Police sergeant, dedicated to rehabilitating drug addicts, awarded honorary Doctorate degree

Sergeant Moses Kimenchu counselling secondary school students during the early days of his fight against addiction.

Police sergeant, dedicated to rehabilitating drug addicts, awarded honorary Doctorate degree

A police officer who has dedicated his life to his passion for a sober society was recently awarded a degree of Doctor of Humane Letters for his work in rehabilitating alcoholics and drug users.

Sergeant Moses Kimenchu who is a professional addiction counsellor and a mediator was awarded the highly coveted doctorate by Breakthrough International Bible University.

The degree of Doctor of Humane Letters (honoris causa) is an honorary degree awarded to those who have distinguished themselves through humanitarian and philanthropic contributions to society. Dr.

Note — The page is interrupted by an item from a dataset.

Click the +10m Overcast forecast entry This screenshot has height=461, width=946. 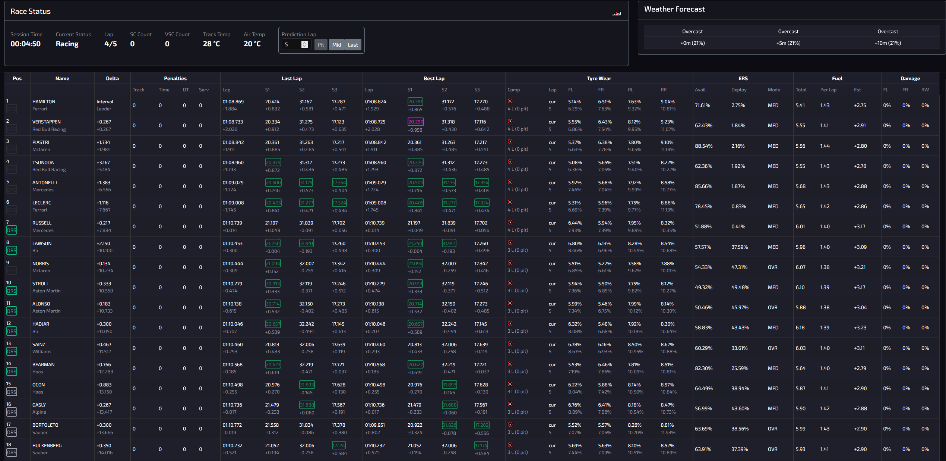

Kimenchu started the rehabilitating and counselling journey as part of an initiative dubbed kaa sober chapa kazi in 2010.

“I started the journey as a young officer and I have faced several challenges along the way and even contemplated quitting a few times,” he said.

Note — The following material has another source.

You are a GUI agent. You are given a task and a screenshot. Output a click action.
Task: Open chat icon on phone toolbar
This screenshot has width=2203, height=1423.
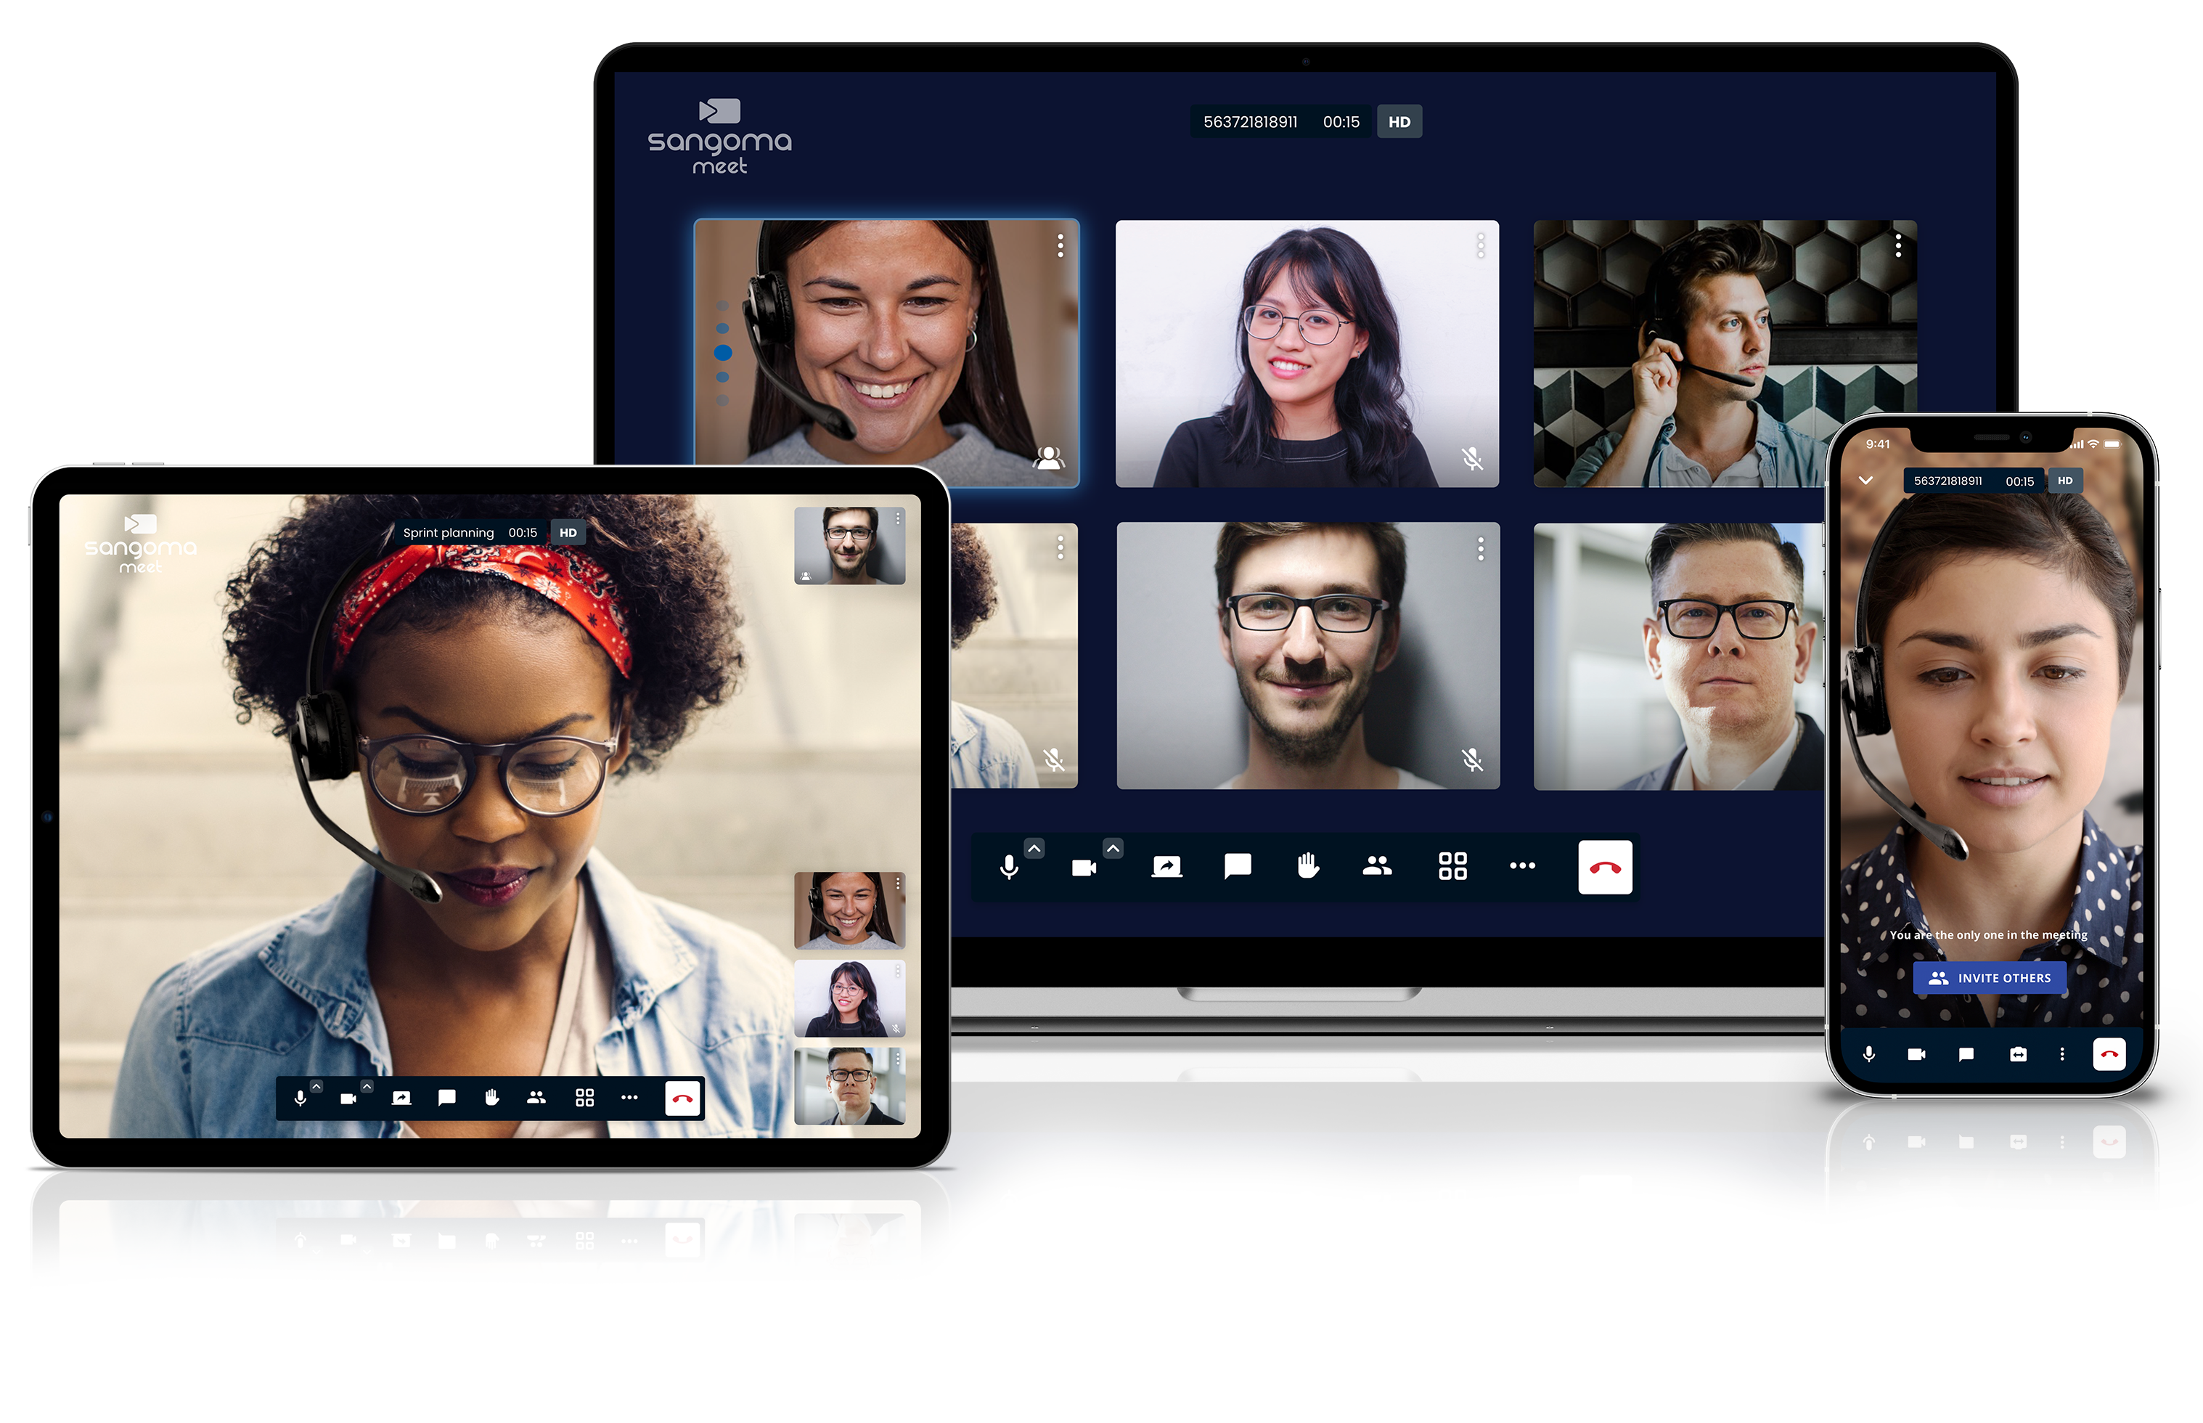[x=1967, y=1054]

Sergeant Kimenchu who joined the police service in 2002 says he has met many people who have fallen into the trap of drug addiction, something he said has not been pleasing to him.

“I realized I was leading sick people in the society and I had to think of a way I could help them,” the officer said, adding that’s why in the early years of his career he enrolled for a short course on drug and substance abuse, which has become his tool in accomplishing his mission.

Driven by passion to save young people from the menace of indulging in alcohol and drug abuse, the big hearted police officer then launched an intensive campaign to create awareness on drugs and substance abuse among the young people targeting primary and secondary schools.

 The sergeant says the positive reception and interactions with young people were a great motivation to him at the beginning.

 “I only needed to build confidence in those children and they were able to open up and share their experiences and we got amicable solutions where possible,” he remarked, observing that boys are more vulnerable to falling into the trap of drug addiction than girls.

 The sergeant says he saw a gap in the society that led to many people, especially the youth being wasted away and others dying due to drug abuse and decided to step up in his own small way.

 He disclosed that he has had a personal struggle with addiction and one of his brothers was also addicted to drugs and he dropped out of school, noting that rehabilitating him was extremely challenging and this made the fight against alcoholism and drug abuse personal to him.

 This close encounter with addiction, he says, put a burden in his heart to educate the young people, especially those in school, on the adverse effects of drug abuse and how it can ruin their future, hoping to prevent addiction.

 Dr. Kimenchu having started his rehabilitation journey by speaking to schools and churches later founded a rehabilitation centre known as Sergeant Savior Mentorship and Counseling Centre (SMECC) in the outskirts of Murang’a town.

 “We started the rehabilitation centre in 2015 after a successful campaign dubbed kaa sober, where we rehabilitated 15 people,” he said.

 “We saw the need for a centre, where we would give recovering addicts food and shelter as they received treatment and mentorship,” he added.

Speaking about the rehabilitation process and its challenges, the sergeant explained that the after-care once the patients leave the rehabilitation centres is a big determinant as to whether the person will remain sober.

At SMECC we ensure that the client has a good support system in place as well as an income generating skill as a way to ensure the rehabilitation has a high chance of success and those rehabilitated become productive members of the society,” he said.

 He sadly noted that hundreds of young people have had their lives wasted due to use of drugs, shutting their dreams and cautioned parents to spare time even with busy schedules to be with their children as a preventive measure.

 “Some of these young people find themselves in such situations because they have no one to advise them to help them make better choices as parents are having a hard time balancing work and parental responsibilities,” Kimenchu said.

He says he believes in creating a drug free society which can only be achieved if the young people are discouraged from using drugs as this would be better for the society than waiting to rehabilitate them when they are already addicted.

 “I believe if we teach our young people to keep away from drugs and inculcate this culture in them it would be easier for us to fight this menace which is deeply rooted in our society than with rehabilitation,” he added.

Dr. Kimenchu urged the public to reduce stigma towards those fighting various addictions, but instead help them seek the help they require.

 He also requested the National Health Insurance Fund (NHIF) to include rehabilitation from drugs and substance abuse as part of their medical cover so that more Kenyans can have access to rehabilitation and treatment.

Dr. Kimenchu advised all Kenyans struggling with addictions to seek professional help and counselling in the existing rehabilitation centres as soon as they realise they have a drug problem, so as to turn their lives around and continue being productive members of the society.

 Over the years, Dr. Kimenchu has helped rehabilitate many people here in Kenya and he was among 26 candidates shortlisted by the university for the award of the honoris causa degree, where he emerged the winner.